Introduction

A pulmonary nodule is a small round or oval-shaped growth in the lung. It may also be called a “spot on the lung” or a “coin lesion.” Pulmonary nodules are smaller than three centimeters (around 1.2 inches) in diameter. If the growth is larger than that, it is called a pulmonary mass and is more likely to represent a cancer than a nodule [http://my.clevelandclinic.org/health/articles/pulmonary-nodules].

Nodules can be detected in chest CT images as objects with some kind of rounded shape (even though it is not always the case), which have an intensity that is higher (brighter) than the parenchyma tissue in the lungs.

If a nodule is detected, guidelines have to be followed to decide what is the best management for the patient.

For this purpose, the LungRADS guidelines have been released, which describe the type of follow-up analysis based on the type and size of detected nodules.

The main categories of nodules considered in LungRADS are 5:

  • solid nodule
  • ground-glass nodules (also called GGN, non-solid nodules)
  • semi-solid nodules (also called part-solid nodules)
  • calcified nodules
  • spiculated nodules

Solid nodules are characterized by an homogeneous texture, a well-defined shape and an intensity above -450 Housfield Units (HU) on CT. Spiculated nodules appear as solid lesions with characteristics spikes at the border, often considered as an indicator of malignancy. Non-Solid nodules (also called ground-glass opacities) have an intensity on CT lower than solid nodules (above -750 HU). Part-Solid nodules (also called semi-solid nodules) contain both a non-solid and a solid part, the latter normally referred to as the solid core. Compared with solid nodules, non-solid and part-solid nodules have a higher frequency of being malignant lesions. Finally,  calcified nodules are characterized by a high intensity and a well-defined rounded shape on CT. If a nodule is completely calcified, it is a benign lesion.

As you can see, the five categories are mentioned in the table, as well as nodule size.

While nodule size is something that can be easily measured using a segmentation software, the discrimination of nodule types is not trivial. The figure on the right shows examples of pulmonary nodules at different scales. For each nodule, a 2D view in the axial, coronal and sagittal view is shown. 

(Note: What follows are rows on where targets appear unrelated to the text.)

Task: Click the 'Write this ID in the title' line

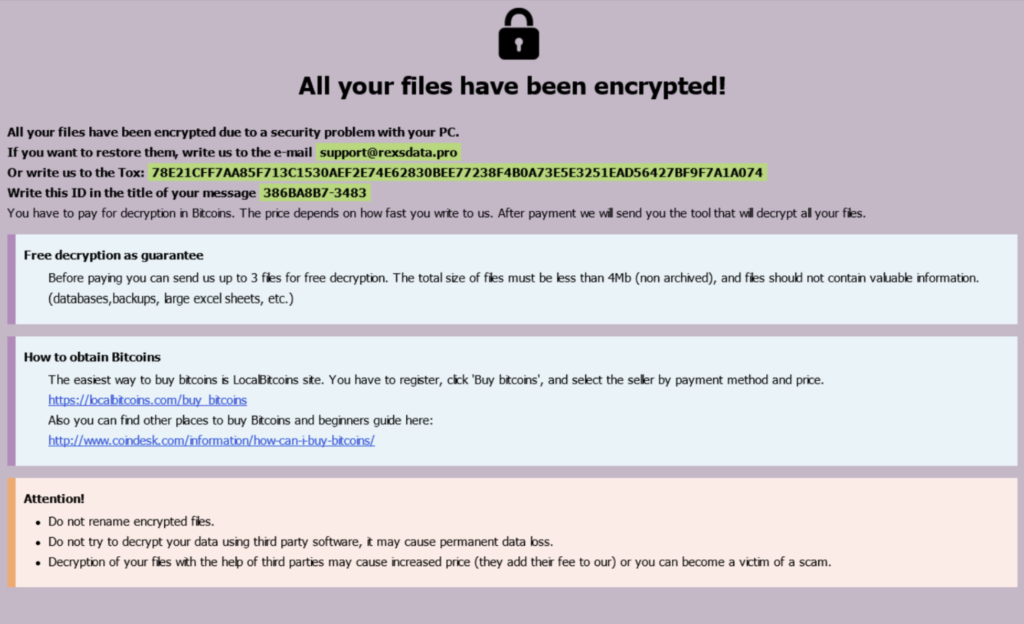Action: [131, 193]
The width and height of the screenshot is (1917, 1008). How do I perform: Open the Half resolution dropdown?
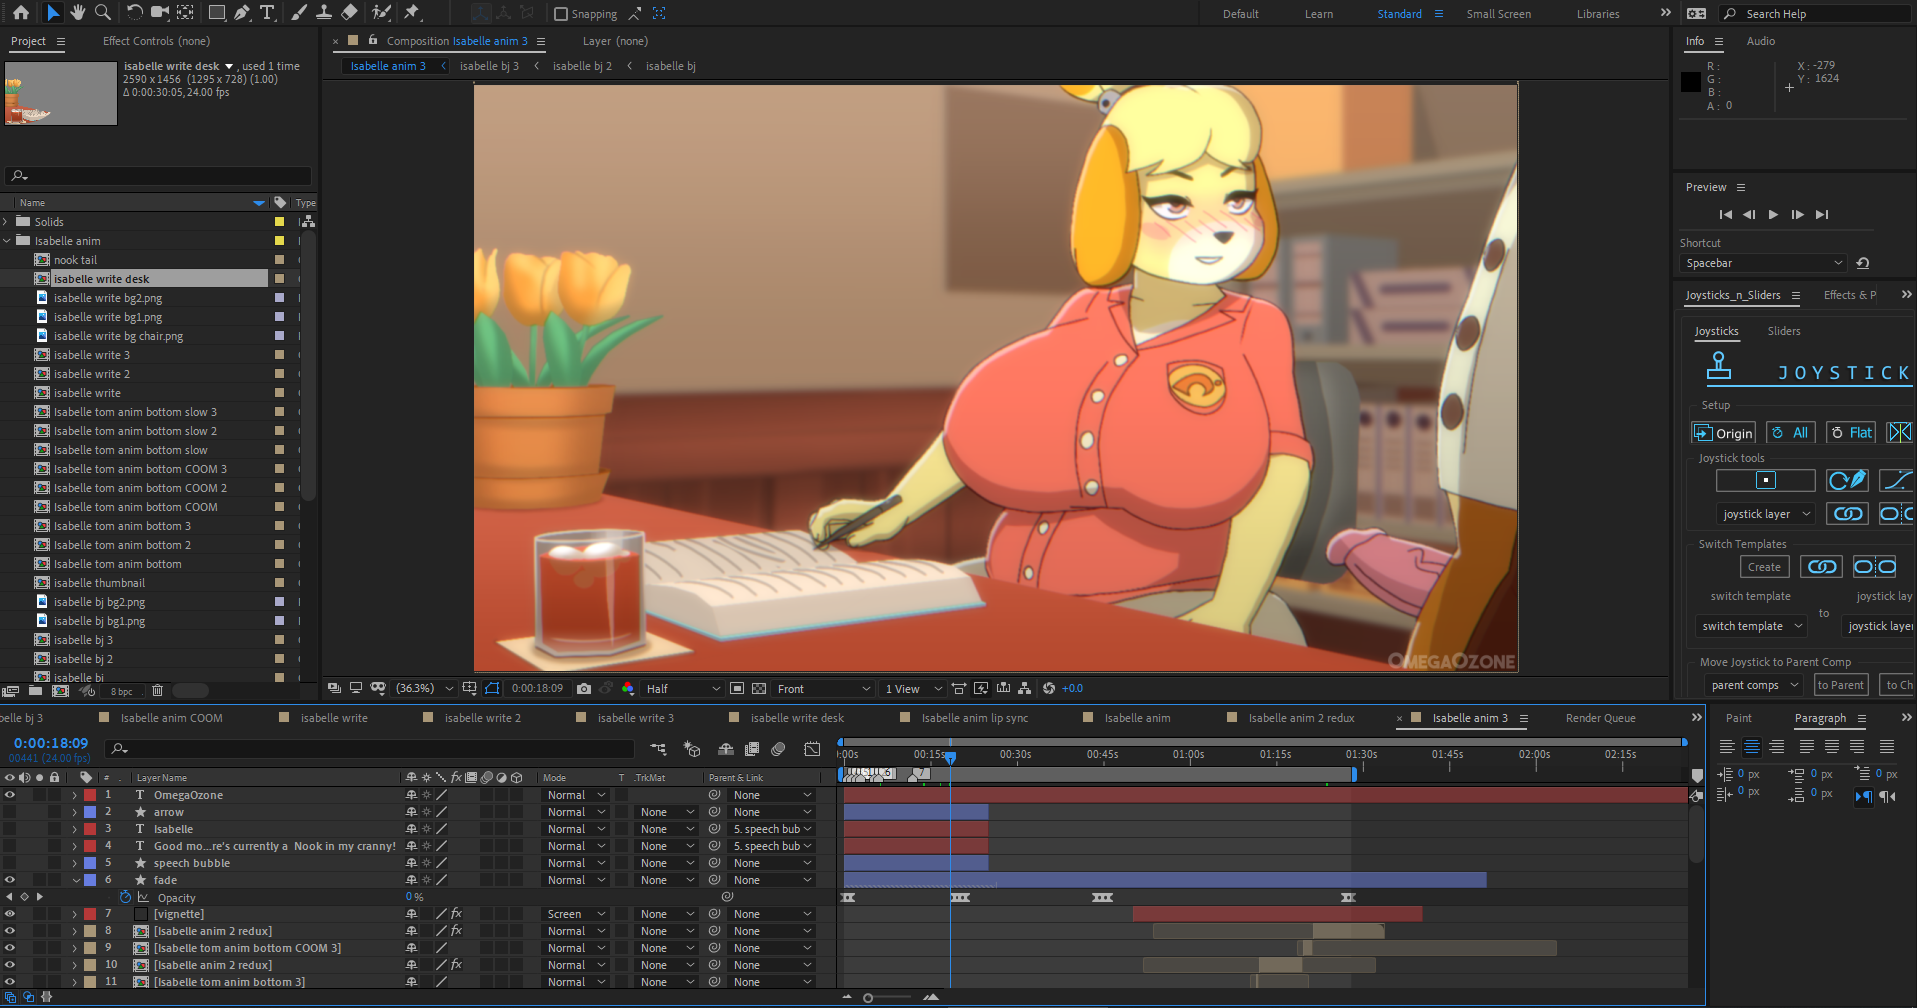683,688
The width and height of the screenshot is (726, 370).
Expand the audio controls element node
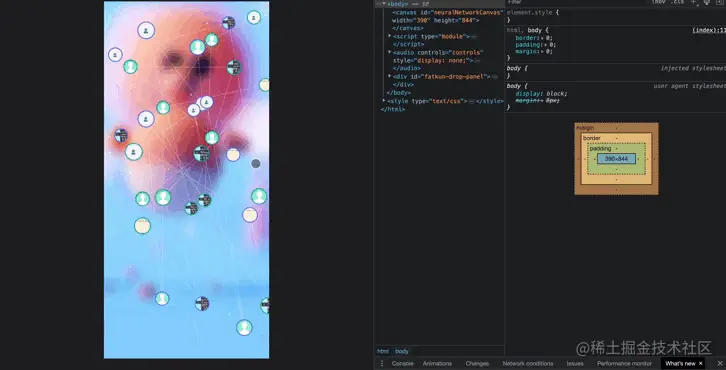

In this challenge, we are going to develop a system based on machine learning to automatically classify pulmonary nodules detected in chest CT scans. For this purpose, we will use data from the publicly available dataset LIDC-IDRI (https://wiki.cancerimagingarchive.net/display/Public/LIDC-IDRI). In LIDC-IDRI, nodules have been annotated and labeled by four radiologists. Based on their annotations, we extracted a subset of nodules that will be used in this assignment for training and for test purposes.

The idea of this assignment is to develop a multi-class classification system using machine learning, in particular using neural networks. The goal is to achieve the best classification accuracy on the test set, which contains 50 nodules for each class. For each nodule in both the training and test set, we provide both raw data (cubes of 40x40x40 mm containing nodules) and a representation of nodules, meaning a feature vector of 256 values (more details are provided later).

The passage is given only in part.